* start Document section *

Bug 191586

Summary: FreeBSD doesn't validate negative edgecases in bind(2)/connect(2)/listen(2) like POSIX requires
Product: Base System Reporter: Enji Cooper <ngie>
Component: standardsAssignee: freebsd-standards (Nobody) <standards>
Status: Closed FIXED    
Severity: Affects Some People CC: emaste, kevlo, lambert.tr, markj, ngie
Priority: --- Flags: bugmeister: mfc-stable10?
bugmeister: mfc-stable9?
bugmeister: mfc-stable8?
Version: CURRENT   
Hardware: Any   
OS: Any   
See Also: https://bugs.freebsd.org/bugzilla/show_bug.cgi?id=191382

Description Enji Cooper freebsd_committer freebsd_triage 2014-07-03 19:03:35 UTC
POSIX specifies certain requirements for validating sa_family with bind(2) and connect(2):

From bind(2):

[EAFNOSUPPORT]
    The specified address is not a valid address for the address family of the specified socket.

...

[EINVAL]
    The address_len argument is not a valid length for the address family.

From connect [2]:

[EINVAL]
    The address_len argument is not a valid length for the address family; or invalid address family in the sockaddr structure.

From listen [3]:

[EDESTADDRREQ]
    The socket is not bound to a local address, and the protocol does not support listening on an unbound socket.

FreeBSD 10/stable does not appear to be conforming to POSIX:
- bind(2) doesn't appear to be validating the sa_family member at all (it doesn't set errno to either EAFNOSUPPORT or EINVAL).
- connect(2)'s not handling EINVAL properly, but the issue is being caught with EAFNOSUPPORT .
- listen(2)'s not handling EDESTADDRREQ.

I haven't tested out a kernel built INET, INET6, or SCTP support compiled out to ensure that these cases would be caught properly.

1. http://pubs.opengroup.org/onlinepubs/009695399/functions/bind.html
2. http://pubs.opengroup.org/onlinepubs/009695399/functions/connect.html
3. http://pubs.opengroup.org/onlinepubs/009695399/functions/listen.html

% uname -a
FreeBSD freebsd-10-x64.localdomain 10.0-STABLE FreeBSD 10.0-STABLE #2 r267849+810c962(stable/10): Wed Jun 25 14:23:41 PDT 2014     root@freebsd-10-x64.localdomain:/usr/obj/usr/src/sys/GENERIC-WITHOUT-WITNESS  amd64
% sysctl -Na | grep -q sctp && echo "has SCTP"
has SCTP
% sysctl kern.features. | grep 'inet'
kern.features.inet: 1
kern.features.inet6: 1
% cat /root/test_bogus_sa_family.c
#include <sys/types.h>
#include <sys/socket.h>
#include <netinet/in.h>
#include <err.h>
#include <errno.h>
#include <stdio.h>
#include <stdlib.h>
#include <string.h>
#include <unistd.h>

int
main(void)

* end Document section *

-- Objective 1 --
In the FreeBSD bug report, which errno value is listen(2) said not to handle?
-- Objective 2 --
Pick up the FreeBSD bug report at the point where it stops, and carry it forward.

* start Stored data *

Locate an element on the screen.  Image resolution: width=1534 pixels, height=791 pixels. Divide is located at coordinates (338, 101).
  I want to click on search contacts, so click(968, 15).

* end Stored data *

-- Exercise response 1 --
EDESTADDRREQ

-- Exercise response 2 --
{
        struct sockaddr_in sai;
        int sock;

        sock = socket(AF_INET, SOCK_STREAM, 0);

        memset(&sai, 0, sizeof(sai));
        memset(&sai, 0, sizeof(sai));

        sai.sin_family = AF_MAX + 10;
        sai.sin_addr.s_addr = INADDR_ANY;
        sai.sin_port = 42000;

        if (bind(sock, (struct sockaddr*)&sai, sizeof(sai)) == 0) {
                warnx("bind did not fail with invalid sin_family as expected");
                if (listen(sock, 1) == 0) {
                        warnx("and is now listening for connections on an invalid address family!? (netstat output follows)");
                        system("netstat -a | grep LISTEN");
                } else
                        warn("but did fail when listen was called");
        } else if (errno != EAFNOSUPPORT)
                warn("bind did not fail with EAFNOSUPPORT");
        else
                printf("bind test passed");

        close(sock);

        sock = socket(AF_INET, SOCK_STREAM, 0);

        if (connect(sock, (struct sockaddr*)&sai, sizeof(sai)) == 0)
                warnx("connect did not fail with invalid sin_family as expected");
        else if (errno != EINVAL)
                warn("connect did not fail with EINVAL");
        else
                printf("connect test passed");

        close(sock);

        return (0);
}
% /root/test_bogus_sa_family
test_bogus_sa_family: bind did not fail with invalid sin_family as expected
test_bogus_sa_family: and is now listening for connections on an invalid address family!? (netstat output follows)
tcp4       0      0 *.4260                 *.*                    LISTEN
tcp4       0      0 localhost.smtp         *.*                    LISTEN
tcp4       0      0 *.ssh                  *.*                    LISTEN
tcp6       0      0 *.ssh                  *.*                    LISTEN
tcp6       0      0 *.nfsd                 *.*                    LISTEN
tcp4       0      0 *.nfsd                 *.*                    LISTEN
tcp4       0      0 *.mecomm               *.*                    LISTEN
tcp6       0      0 *.mecomm               *.*                    LISTEN
tcp4       0      0 *.sunrpc               *.*                    LISTEN
tcp6       0      0 *.sunrpc               *.*                    LISTEN
test_bogus_sa_family: connect did not fail with EINVAL: Address family not supported by protocol family
Comment 1 Enji Cooper freebsd_committer freebsd_triage 2014-07-03 19:04:11 UTC
(In reply to yaneurabeya from comment #0)
> POSIX specifies certain requirements for validating sa_family with bind(2)
> and connect(2):

...

and connect(2) -> connect(2), and listen(2).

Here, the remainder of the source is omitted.